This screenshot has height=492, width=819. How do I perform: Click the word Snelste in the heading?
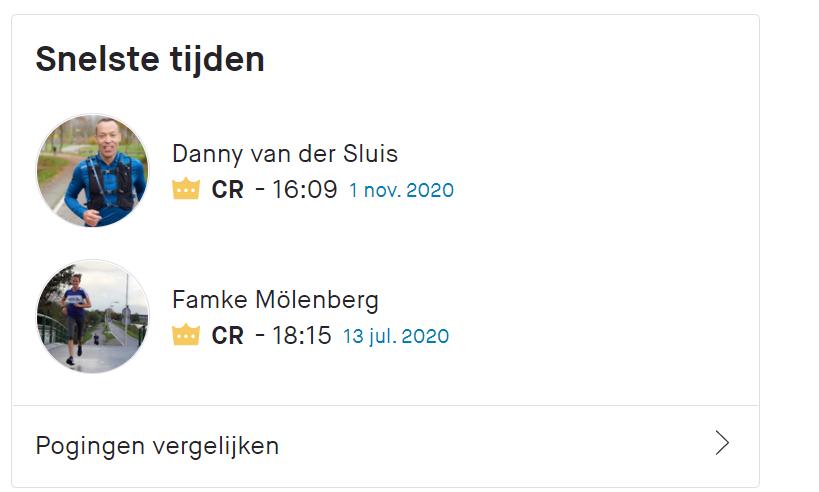tap(97, 59)
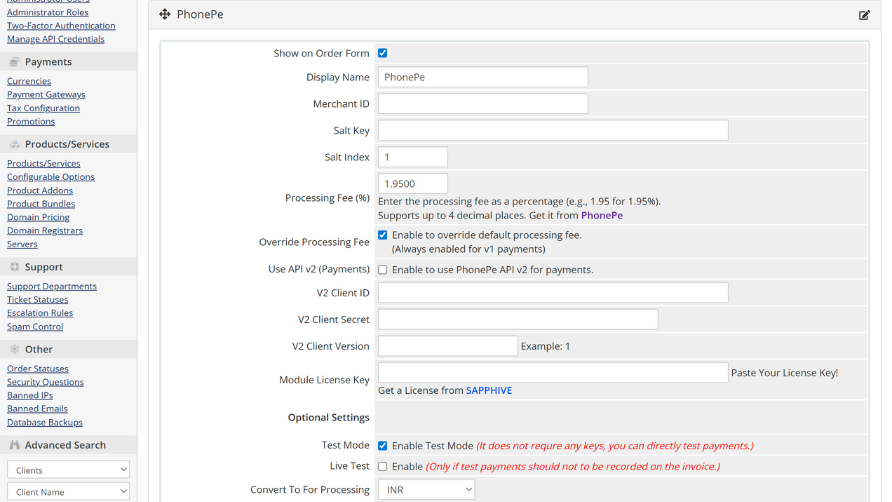Disable the Override Processing Fee checkbox
892x502 pixels.
pyautogui.click(x=382, y=235)
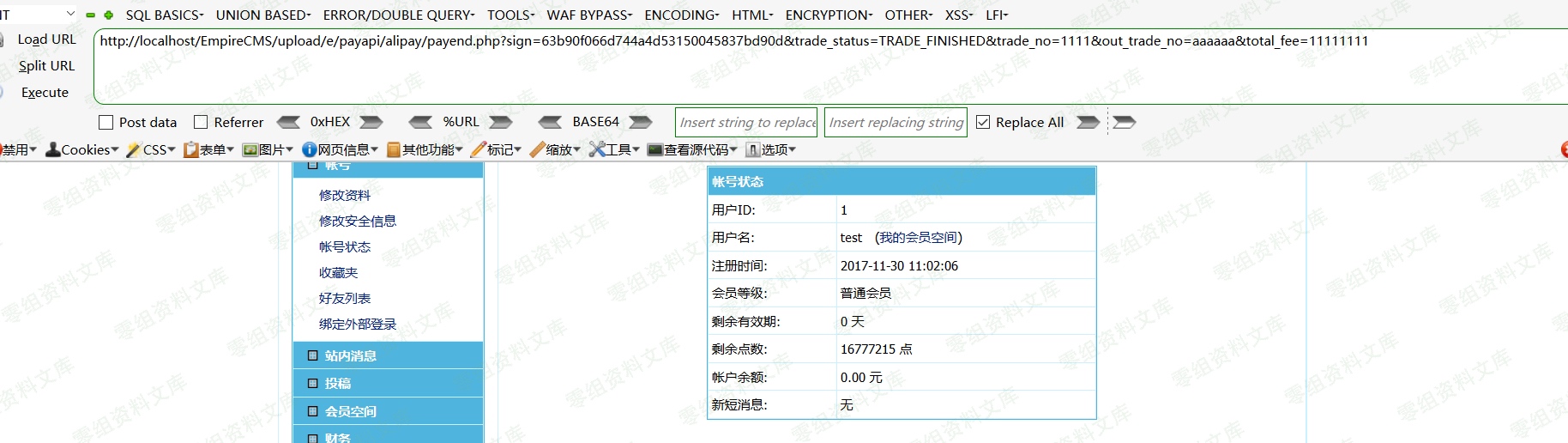The width and height of the screenshot is (1568, 443).
Task: Click the green minus icon in HackBar
Action: pos(90,15)
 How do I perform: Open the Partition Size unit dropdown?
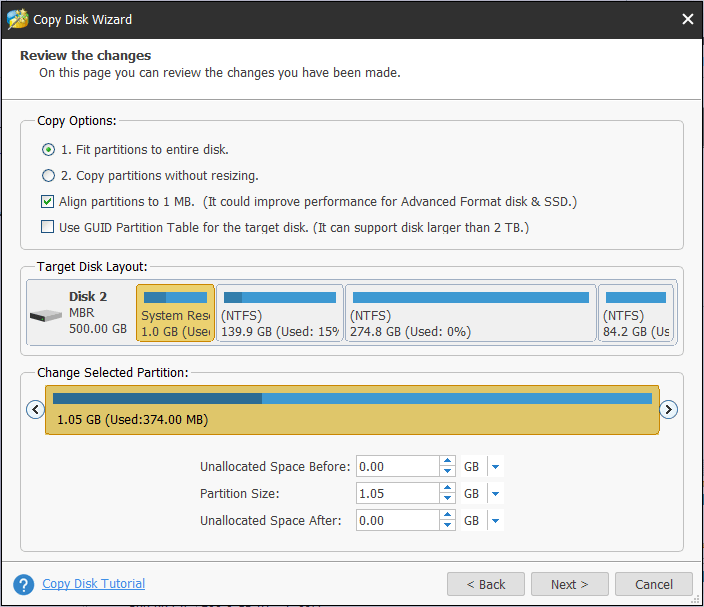495,494
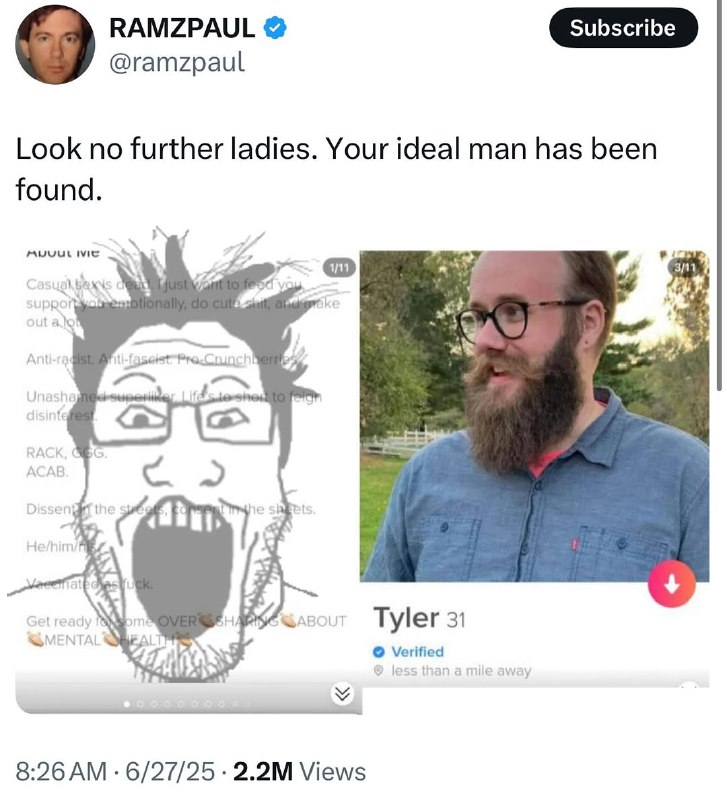
Task: Click the 6/27/25 post date
Action: [x=170, y=771]
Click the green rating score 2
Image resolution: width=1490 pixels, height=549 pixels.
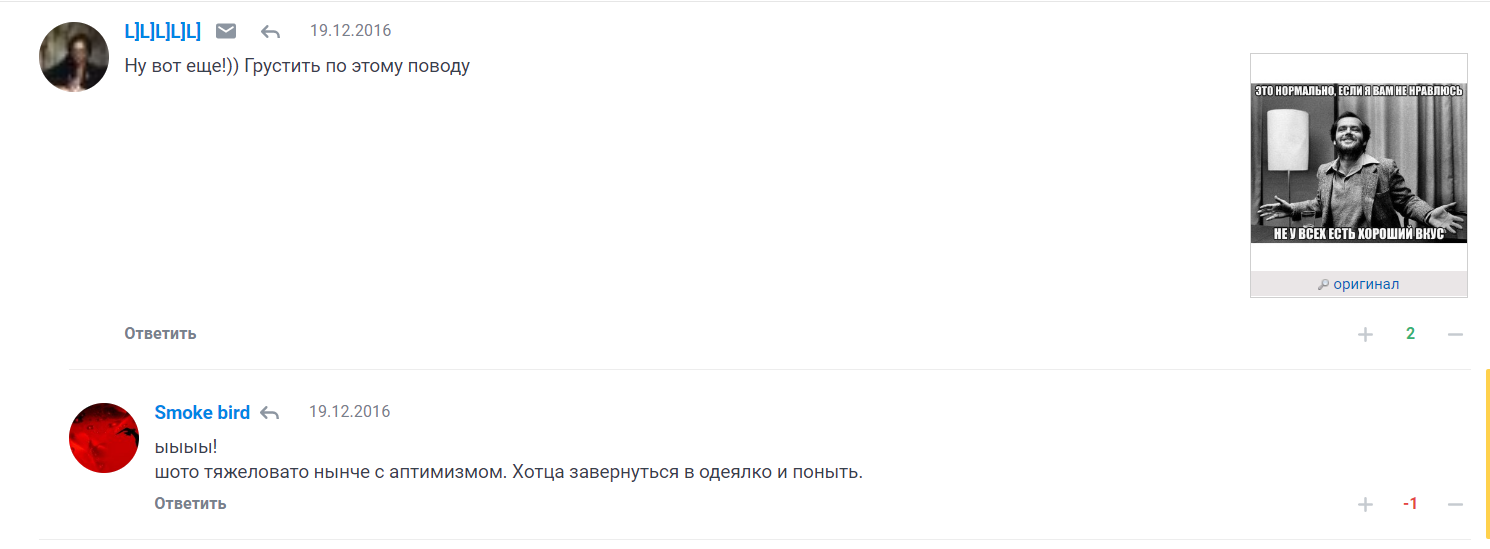click(1410, 334)
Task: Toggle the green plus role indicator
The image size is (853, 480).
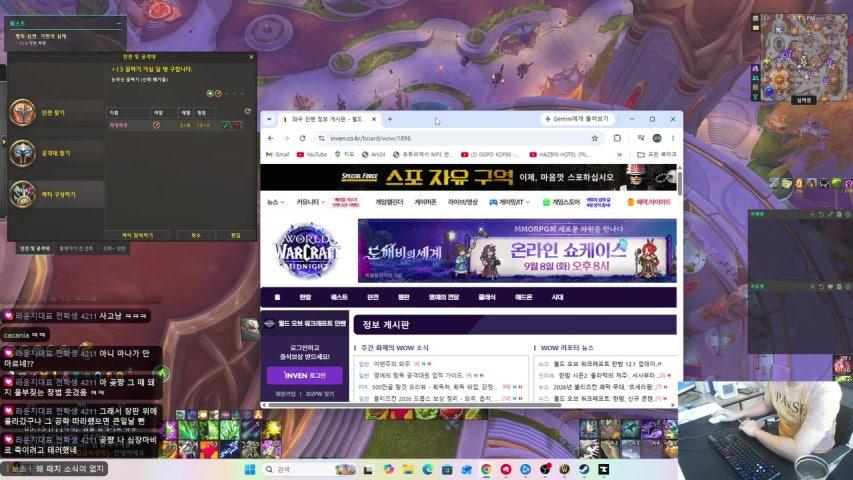Action: coord(210,94)
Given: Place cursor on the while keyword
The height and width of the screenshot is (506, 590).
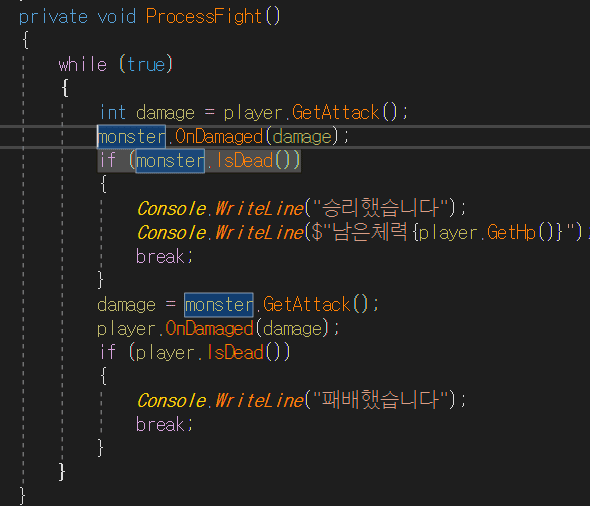Looking at the screenshot, I should [83, 64].
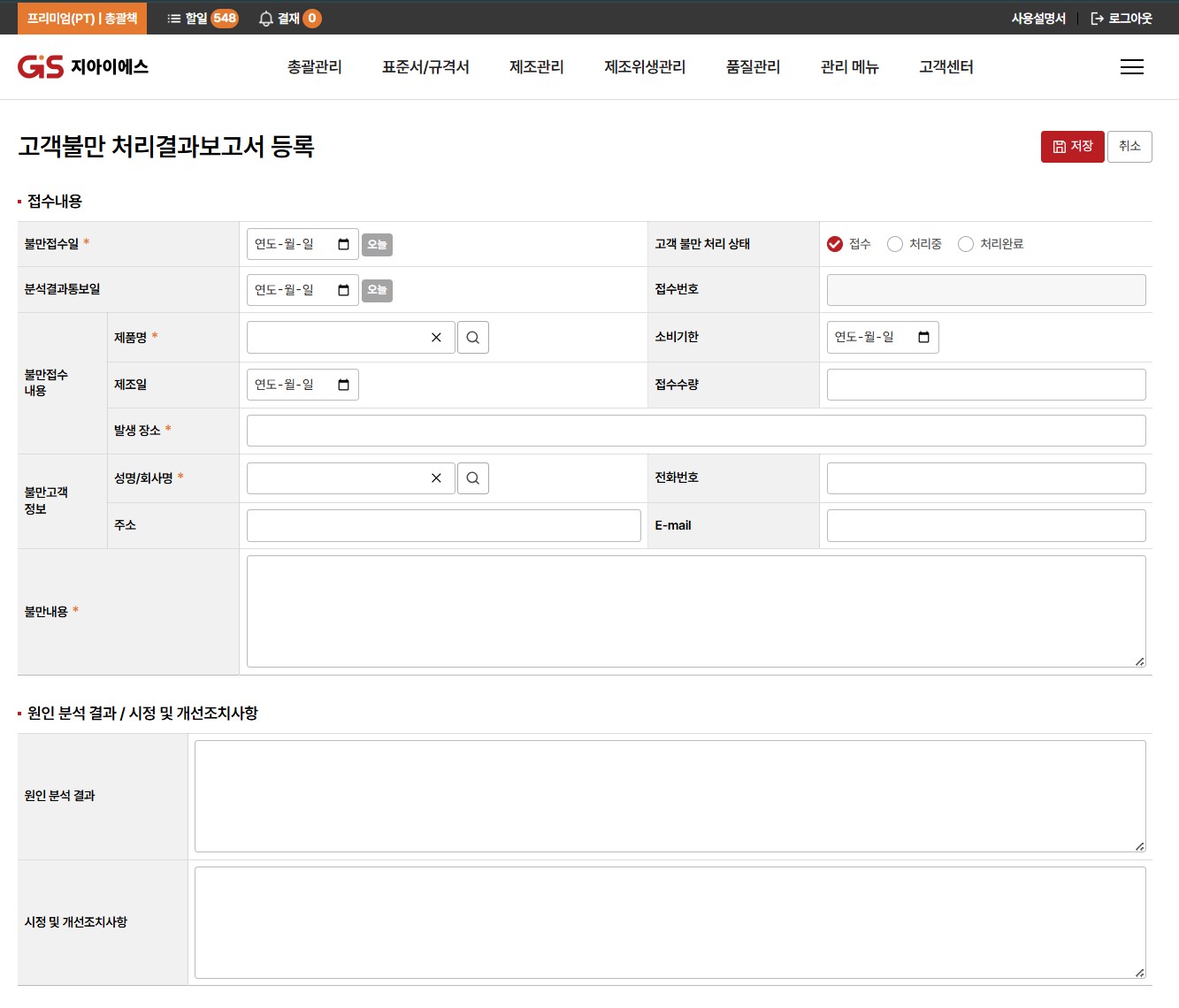Viewport: 1179px width, 1008px height.
Task: Open the 제조위생관리 menu
Action: tap(645, 67)
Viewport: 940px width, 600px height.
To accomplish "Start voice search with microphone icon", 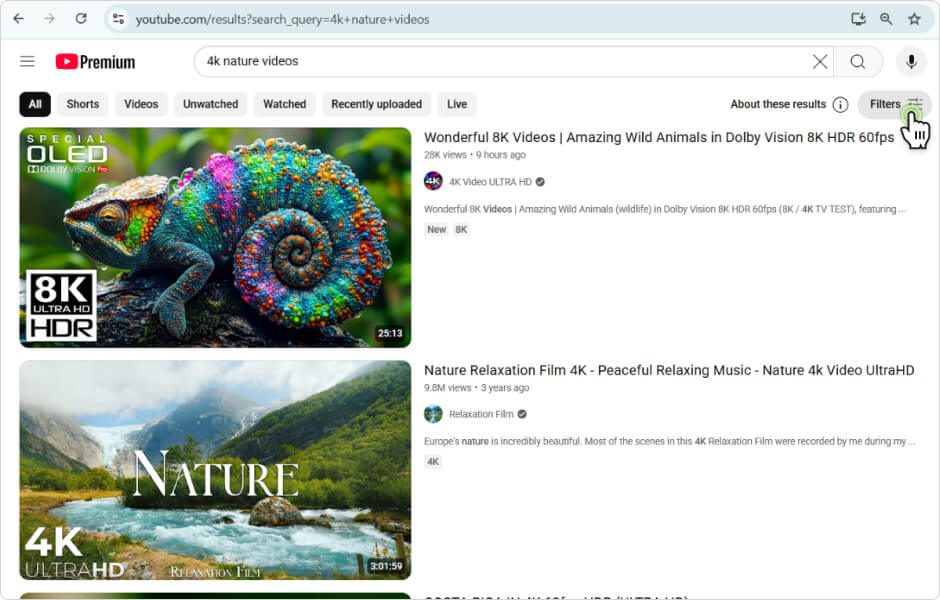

» **Problem to solve**
Copy out all the data exactly; skip the pictures.

» **Answer to this task**
This screenshot has height=492, width=819. How do I perform: Click the word Snelste in the heading?
tap(97, 59)
Disable the Override Processing Fee checkbox
892x502 pixels.
pyautogui.click(x=382, y=235)
The width and height of the screenshot is (1568, 443).
Task: Click the green minus icon in HackBar
Action: pos(90,15)
 How do I perform: Open the Partition Size unit dropdown?
495,494
Task: Click the 6/27/25 post date
Action: [x=170, y=771]
Click the green rating score 2
Image resolution: width=1490 pixels, height=549 pixels.
click(1410, 334)
Task: Toggle the green plus role indicator
The image size is (853, 480).
Action: coord(210,94)
Given: Place cursor on the while keyword
The height and width of the screenshot is (506, 590).
Looking at the screenshot, I should [83, 64].
Viewport: 1179px width, 1008px height.
Task: Open the 제조위생관리 menu
Action: tap(645, 67)
Viewport: 940px width, 600px height.
To accomplish "Start voice search with microphone icon", 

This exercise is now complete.